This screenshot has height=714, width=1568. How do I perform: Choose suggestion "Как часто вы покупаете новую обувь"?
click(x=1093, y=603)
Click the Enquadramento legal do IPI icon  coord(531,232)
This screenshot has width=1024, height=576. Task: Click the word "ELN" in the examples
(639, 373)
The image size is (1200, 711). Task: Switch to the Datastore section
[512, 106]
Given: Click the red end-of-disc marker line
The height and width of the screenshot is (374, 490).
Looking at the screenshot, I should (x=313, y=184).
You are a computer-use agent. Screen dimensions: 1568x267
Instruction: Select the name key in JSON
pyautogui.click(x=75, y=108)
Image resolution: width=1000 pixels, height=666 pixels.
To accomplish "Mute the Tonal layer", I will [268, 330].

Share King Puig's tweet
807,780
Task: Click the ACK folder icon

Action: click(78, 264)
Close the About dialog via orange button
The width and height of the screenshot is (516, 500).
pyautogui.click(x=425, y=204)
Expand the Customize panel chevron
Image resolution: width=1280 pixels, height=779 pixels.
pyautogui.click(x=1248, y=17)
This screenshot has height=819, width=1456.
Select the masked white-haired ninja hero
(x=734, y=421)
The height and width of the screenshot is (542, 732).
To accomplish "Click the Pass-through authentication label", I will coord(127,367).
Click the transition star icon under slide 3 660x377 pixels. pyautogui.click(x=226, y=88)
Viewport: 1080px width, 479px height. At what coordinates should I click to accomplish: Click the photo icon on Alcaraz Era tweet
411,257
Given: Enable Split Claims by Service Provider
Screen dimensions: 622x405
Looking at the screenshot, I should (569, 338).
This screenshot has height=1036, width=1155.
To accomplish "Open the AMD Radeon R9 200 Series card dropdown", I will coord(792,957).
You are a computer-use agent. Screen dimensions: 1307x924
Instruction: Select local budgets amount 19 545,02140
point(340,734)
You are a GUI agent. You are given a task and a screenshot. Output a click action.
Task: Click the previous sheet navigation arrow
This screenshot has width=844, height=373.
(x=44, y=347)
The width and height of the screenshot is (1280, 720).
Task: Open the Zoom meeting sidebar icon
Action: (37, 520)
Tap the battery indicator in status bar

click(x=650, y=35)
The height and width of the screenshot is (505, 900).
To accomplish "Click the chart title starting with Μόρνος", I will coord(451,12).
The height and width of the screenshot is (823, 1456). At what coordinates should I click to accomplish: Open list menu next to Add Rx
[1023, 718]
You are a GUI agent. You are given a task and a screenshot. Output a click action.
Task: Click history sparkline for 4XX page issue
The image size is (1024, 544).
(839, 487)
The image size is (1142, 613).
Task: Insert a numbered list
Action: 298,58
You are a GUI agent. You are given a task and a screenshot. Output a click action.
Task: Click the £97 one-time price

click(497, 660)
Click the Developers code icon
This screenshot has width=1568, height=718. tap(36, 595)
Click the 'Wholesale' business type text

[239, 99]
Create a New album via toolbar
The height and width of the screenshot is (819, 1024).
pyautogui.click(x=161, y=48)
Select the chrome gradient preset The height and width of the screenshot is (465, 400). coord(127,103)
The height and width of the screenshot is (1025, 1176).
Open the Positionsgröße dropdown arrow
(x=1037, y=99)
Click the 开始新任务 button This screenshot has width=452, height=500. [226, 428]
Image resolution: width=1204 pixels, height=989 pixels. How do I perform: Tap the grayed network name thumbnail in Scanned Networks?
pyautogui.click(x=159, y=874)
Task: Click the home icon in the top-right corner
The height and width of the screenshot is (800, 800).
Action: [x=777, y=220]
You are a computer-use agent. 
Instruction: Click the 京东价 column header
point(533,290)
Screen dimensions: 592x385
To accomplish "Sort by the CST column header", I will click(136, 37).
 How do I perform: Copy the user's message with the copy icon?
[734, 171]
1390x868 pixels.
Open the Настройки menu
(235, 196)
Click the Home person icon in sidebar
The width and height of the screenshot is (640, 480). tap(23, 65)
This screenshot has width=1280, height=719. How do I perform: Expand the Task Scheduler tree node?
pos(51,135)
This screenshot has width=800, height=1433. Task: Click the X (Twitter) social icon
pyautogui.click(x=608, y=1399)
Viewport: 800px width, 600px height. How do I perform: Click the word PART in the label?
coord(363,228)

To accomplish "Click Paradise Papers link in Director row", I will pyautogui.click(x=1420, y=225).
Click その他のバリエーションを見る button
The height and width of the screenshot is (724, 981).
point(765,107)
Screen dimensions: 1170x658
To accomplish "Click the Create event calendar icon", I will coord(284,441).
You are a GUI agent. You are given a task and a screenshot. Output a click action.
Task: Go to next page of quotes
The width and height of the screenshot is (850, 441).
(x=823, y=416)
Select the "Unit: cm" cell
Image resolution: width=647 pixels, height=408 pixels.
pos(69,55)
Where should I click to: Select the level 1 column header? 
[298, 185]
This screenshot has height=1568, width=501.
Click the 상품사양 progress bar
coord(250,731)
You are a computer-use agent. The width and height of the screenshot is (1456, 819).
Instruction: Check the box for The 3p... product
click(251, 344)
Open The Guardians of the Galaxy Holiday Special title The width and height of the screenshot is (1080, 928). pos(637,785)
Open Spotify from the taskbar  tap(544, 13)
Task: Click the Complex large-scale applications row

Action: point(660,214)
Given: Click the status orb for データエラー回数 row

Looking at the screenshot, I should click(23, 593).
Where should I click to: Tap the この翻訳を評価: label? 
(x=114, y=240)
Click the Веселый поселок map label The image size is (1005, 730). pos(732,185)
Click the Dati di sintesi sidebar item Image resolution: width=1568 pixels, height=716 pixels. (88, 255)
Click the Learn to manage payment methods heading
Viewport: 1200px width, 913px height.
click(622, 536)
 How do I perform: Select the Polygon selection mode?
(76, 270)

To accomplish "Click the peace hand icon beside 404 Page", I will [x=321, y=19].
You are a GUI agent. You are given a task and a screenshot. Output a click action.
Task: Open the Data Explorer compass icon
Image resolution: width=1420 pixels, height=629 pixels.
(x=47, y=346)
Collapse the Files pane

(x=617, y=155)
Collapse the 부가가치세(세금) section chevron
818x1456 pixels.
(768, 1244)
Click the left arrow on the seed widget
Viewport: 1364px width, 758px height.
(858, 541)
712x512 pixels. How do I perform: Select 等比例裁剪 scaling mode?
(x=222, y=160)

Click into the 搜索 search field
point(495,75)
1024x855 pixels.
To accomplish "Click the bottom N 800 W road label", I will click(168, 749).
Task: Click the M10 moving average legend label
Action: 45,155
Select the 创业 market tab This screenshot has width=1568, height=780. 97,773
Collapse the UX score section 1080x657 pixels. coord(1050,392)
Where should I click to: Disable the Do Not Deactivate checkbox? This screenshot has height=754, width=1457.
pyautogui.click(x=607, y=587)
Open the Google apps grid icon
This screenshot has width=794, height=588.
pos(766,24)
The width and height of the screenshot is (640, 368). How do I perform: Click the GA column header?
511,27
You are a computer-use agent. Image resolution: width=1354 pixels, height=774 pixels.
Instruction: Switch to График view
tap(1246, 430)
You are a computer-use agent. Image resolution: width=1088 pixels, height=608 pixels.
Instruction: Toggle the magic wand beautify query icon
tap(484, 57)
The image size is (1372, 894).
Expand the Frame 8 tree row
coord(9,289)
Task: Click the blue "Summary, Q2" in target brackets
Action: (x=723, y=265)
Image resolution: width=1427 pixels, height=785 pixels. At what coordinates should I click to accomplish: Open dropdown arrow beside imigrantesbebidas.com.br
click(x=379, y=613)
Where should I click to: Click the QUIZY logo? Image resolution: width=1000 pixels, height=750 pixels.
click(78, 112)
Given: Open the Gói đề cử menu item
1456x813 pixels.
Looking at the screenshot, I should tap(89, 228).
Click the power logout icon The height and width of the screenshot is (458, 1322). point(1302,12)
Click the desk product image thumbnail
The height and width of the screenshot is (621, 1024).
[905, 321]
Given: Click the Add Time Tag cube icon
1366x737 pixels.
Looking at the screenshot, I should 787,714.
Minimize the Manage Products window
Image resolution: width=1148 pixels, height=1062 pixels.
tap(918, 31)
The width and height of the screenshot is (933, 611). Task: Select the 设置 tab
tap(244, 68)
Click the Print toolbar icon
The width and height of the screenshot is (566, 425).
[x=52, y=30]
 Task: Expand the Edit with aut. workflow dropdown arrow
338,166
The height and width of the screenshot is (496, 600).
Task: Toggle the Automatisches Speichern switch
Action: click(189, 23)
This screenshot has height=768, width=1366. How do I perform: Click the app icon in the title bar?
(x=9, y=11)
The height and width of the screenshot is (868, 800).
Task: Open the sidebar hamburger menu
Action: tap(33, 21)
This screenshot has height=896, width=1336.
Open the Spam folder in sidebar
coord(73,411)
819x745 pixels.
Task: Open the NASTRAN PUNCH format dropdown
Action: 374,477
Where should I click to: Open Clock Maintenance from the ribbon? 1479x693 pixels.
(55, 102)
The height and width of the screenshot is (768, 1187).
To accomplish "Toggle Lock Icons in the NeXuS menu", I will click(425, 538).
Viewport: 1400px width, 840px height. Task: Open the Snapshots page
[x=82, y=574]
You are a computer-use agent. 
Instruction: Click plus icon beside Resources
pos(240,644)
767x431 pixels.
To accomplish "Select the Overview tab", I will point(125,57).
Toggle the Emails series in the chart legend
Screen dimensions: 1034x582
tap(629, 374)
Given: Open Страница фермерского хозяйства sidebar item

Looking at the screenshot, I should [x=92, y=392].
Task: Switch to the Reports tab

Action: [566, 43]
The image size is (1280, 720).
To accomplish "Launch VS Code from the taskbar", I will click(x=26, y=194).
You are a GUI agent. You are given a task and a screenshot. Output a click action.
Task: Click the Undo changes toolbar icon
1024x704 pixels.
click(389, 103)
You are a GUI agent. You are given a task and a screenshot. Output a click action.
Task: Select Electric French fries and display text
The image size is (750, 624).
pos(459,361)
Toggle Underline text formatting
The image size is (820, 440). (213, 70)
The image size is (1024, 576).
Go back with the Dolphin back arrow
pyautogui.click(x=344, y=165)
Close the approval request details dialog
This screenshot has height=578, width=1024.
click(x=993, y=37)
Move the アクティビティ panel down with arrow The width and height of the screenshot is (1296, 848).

════════════════

The reply should consist solely of the lines above from the one that has "Select the masked white-haired ninja hero" through the one that has "Task: Click the previous", reproduced exactly.

Select the masked white-haired ninja hero
(x=734, y=421)
The height and width of the screenshot is (542, 732).
To accomplish "Click the Pass-through authentication label", I will coord(127,367).
Click the transition star icon under slide 3 660x377 pixels. pyautogui.click(x=226, y=88)
Viewport: 1080px width, 479px height. At what coordinates should I click to accomplish: Click the photo icon on Alcaraz Era tweet
411,257
Given: Enable Split Claims by Service Provider
Screen dimensions: 622x405
Looking at the screenshot, I should (569, 338).
This screenshot has height=1036, width=1155.
To accomplish "Open the AMD Radeon R9 200 Series card dropdown", I will coord(792,957).
You are a computer-use agent. Screen dimensions: 1307x924
Instruction: Select local budgets amount 19 545,02140
point(340,734)
You are a GUI agent. You are given a task and a screenshot. Output a click action.
Task: Click the previous sheet navigation arrow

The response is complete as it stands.